Really? The writer is going to dub him "Peter?" Could they have been less subtle. "Richard" would do.
But then with just an injection of kisspeptin, boom! All his troubles subsided. Now he's like the proverbial rabbit. Where he once thought nothing of sex, now he is much more imaginative.
"What are you doing? Don't do that. No. . . that's weird. Really? That's what you want to do now? Jesus, Peter. . . ."
And now there is this.
Erectile disfunction, too, is chemical.
The gel has a cooling and warming effect that stimulates the nerves of the penis, prompting blood to engorge the tissue, said Dr. Arthur Burnett, a professor of urology at Johns Hopkins Medicine who was involved with Futura’s trial of the gel. He called the gel safe and “quite appealing.”
I assume that it would work on a clitoris, too, but that is not the issue. While sex and gender are separate issues, I'm just saying. A little kissepeptin and a tube of eroxon (uh-rocks-on?) and that 91 year old louche can stay in bed all day.
What a world.
I made the little red beans and pork for my mother and I. That's how we celebrated the 4th. With wine. I was home by happy hour, and just as I lighted on the deck, thunder began to crack. I sat in the slight drizzle for awhile smoking and drinking, but when the pops got too near, I had to head inside. And then the deluge.

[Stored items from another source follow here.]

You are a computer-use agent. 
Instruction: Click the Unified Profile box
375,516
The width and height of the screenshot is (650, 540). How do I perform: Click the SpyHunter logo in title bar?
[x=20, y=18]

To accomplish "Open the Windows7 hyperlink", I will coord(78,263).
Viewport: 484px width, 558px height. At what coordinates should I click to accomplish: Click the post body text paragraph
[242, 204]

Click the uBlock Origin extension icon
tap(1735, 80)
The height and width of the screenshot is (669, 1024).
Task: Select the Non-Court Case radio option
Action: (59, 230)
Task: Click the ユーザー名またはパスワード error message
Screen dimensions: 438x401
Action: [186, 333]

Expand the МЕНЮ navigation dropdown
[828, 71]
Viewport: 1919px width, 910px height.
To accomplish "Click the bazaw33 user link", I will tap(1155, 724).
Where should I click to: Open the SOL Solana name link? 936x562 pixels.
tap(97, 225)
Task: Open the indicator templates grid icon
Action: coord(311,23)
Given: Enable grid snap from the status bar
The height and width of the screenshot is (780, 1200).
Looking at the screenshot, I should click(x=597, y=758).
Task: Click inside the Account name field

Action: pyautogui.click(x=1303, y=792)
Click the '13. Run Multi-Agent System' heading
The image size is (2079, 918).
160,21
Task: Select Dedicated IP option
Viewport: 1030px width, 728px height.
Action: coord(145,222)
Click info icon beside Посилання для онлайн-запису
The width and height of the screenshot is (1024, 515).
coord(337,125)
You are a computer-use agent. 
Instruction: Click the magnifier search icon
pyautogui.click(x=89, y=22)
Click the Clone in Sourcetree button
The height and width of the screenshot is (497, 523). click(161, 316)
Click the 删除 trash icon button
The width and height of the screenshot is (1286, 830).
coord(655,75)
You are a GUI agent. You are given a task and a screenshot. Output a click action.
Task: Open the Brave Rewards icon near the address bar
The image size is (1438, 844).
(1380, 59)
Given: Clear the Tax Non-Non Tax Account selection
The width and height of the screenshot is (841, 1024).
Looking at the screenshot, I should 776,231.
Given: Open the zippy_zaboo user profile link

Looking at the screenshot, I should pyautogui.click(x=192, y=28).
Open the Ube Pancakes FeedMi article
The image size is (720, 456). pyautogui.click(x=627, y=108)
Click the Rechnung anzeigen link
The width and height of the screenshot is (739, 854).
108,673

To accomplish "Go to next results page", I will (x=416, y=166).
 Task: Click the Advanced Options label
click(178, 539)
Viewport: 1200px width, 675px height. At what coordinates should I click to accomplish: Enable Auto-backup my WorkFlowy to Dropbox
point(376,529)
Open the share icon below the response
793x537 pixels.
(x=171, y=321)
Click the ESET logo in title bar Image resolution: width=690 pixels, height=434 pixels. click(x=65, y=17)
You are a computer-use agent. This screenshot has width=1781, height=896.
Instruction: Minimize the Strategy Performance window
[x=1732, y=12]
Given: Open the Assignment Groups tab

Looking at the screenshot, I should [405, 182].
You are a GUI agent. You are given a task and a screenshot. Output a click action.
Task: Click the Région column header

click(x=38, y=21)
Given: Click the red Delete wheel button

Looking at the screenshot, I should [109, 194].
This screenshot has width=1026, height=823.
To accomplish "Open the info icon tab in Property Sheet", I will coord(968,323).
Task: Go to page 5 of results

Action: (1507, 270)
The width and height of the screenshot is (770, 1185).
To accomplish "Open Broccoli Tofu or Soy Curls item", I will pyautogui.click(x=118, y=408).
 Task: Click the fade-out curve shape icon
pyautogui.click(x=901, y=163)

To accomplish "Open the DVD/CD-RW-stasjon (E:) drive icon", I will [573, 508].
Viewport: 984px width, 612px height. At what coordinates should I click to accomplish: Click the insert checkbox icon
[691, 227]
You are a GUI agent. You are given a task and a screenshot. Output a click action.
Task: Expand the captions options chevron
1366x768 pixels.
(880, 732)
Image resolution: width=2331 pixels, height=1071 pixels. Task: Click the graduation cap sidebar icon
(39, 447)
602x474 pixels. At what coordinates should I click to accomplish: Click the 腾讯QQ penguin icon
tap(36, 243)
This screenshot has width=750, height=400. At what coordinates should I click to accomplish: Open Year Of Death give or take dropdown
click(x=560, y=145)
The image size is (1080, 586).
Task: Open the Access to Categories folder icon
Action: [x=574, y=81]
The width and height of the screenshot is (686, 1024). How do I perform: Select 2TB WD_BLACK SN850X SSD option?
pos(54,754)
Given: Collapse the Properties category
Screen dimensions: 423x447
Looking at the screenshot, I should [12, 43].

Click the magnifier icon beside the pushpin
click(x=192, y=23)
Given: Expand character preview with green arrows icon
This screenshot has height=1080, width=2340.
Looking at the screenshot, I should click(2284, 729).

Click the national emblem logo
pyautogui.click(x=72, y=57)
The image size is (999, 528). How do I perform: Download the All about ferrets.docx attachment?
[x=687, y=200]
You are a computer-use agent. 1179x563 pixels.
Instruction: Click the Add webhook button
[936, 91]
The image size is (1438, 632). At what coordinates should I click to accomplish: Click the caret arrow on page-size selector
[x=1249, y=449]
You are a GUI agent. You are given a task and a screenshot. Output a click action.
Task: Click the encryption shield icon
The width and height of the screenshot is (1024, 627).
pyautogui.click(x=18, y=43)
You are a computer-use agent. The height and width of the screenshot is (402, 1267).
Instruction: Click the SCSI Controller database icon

After the storm had passed, the fireworks began. In them, I had no interest. But text messages came. Q called and was beside himself with Independence Day joy. He had been to one celebration and was on his way to another. My Yosemite friend texted the picture above of his son with a happy girl. He sent photos of the mountain fireworks.
The girl who will not ask me out texted. Swoosh. Swoosh. Swoosh.
She was alone. She will not always be.
I need to work on my louche. I may skip out on my routine today and head to the beach. The holiday crowd should have thinned out. I will go to the fat beach where I won't see too many people. I'll swim in the ocean and have some lunch and be home by mid-afternoon.
Probably not. I have become a creature of habit. A real shut-in, I am.
But that is fodder for another day.
Swoosh.
"As your spiritual advisor, I am recommending you break your routine and head out for some adventure. Go to the beach."